* **SUPPLIED PASSAGE**
Take the Lazy Way Out? That's Far Too Much Work!
(FORTUNE Magazine) – Ann Owed Two the Spelling Checker
Eye have a spelling checker It came with my Pea Sea It plane lee marks four my revue Miss steaks aye can knot sea. Eye ran this poem threw it, Your sure reel glad two no. Its vary polished in it's weigh My checker tolled me sew.
--Web doggerel, author unknown
Honest--this column isn't about spell-checking homonyms; it's about laziness. The human capacity for avoiding, ignoring, or casually dismissing even the simplest and least demanding of important tasks inspires awe. We're pathetic.
Precisely how lazy do you have to be not to run your presentation through a spell checker? In theory, no e-mail, memo, resume, or report should ever have typos. Spell checkers are ideal for culling such errors. Yet everyday communications are infested with mistyped words and grammatical errors that have somehow eluded capture.
Don't blame the homonyms. Even spell checkers that flag mistakes, like using "their" when you mean "there," are frequently ignored. It's grotesque; technology has created a new standard, not of accuracy but of laziness. People are too lazy to take the lazy way out.

* **SOURCE MATERIAL**
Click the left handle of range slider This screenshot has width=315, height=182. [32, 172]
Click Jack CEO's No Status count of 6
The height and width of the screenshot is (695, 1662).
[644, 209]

* **EXERCISE BRIEF**
In the column on laziness, what kind of new standard does the writer say technology has created?

* **TASK SOLUTION**
A standard not of accuracy but of laziness.